# Two More Lawsuits Seek To Stamp Out Legal Marijuana In Colorado



## 7greeneyes (Feb 19, 2015)

http://www.huffingtonpost.com/2015/02/19/colorado-marijuana-lawsuit_n_6708758.html





*Two More Lawsuits Seek To Stamp Out Legal Marijuana In Colorado*​




Two lawsuits filed in federal court Thursday aim to shut down Colorado's regulated marijuana industry, claiming that the state's recreational marijuana laws are in violation of federal law.

The suits, filed by the anti-drug group Safe Streets and three other plaintiffs, target a number of Colorado lawmakers, including Gov. John Hickenlooper (D), Revenue Department Executive Director Barbara Brohl and Marijuana Enforcement Division Director W. Lewis Koski. They allege that by allowing for a regulated marijuana market, these lawmakers are breaking federal law, which considers the plant illegal.

But going a step beyond simply suing the state, the plaintiffs -- Phillis Windy Hope Reilly, Michael P. Reilly and New Vision Hotels Two, the corporate owner of a Holiday Inn in the state -- are also going after participants in Colorado's commercial marijuana industry. Citing federal racketeering laws, the plaintiffs are seeking damages due to alleged injury brought on by legalization.

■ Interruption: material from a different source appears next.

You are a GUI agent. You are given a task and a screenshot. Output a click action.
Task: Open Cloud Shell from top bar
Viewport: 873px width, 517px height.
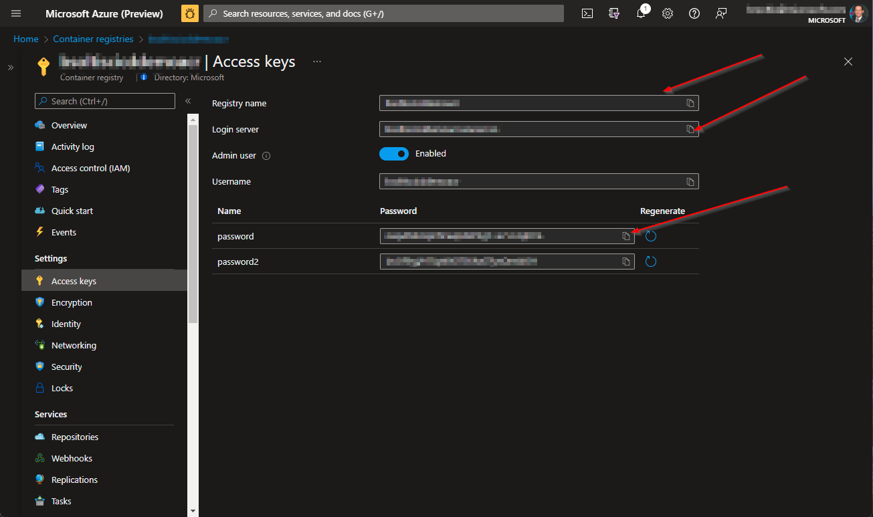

The suits name as plaintiffs a number of participants in Colorado's marijuana industry, including various marijuana businesses and their owners, as well as several parties who have provided support for those businesses through banking, insurance and accounting services. The suits even name a construction company, claiming that it agreed to transport water to a marijuana grow.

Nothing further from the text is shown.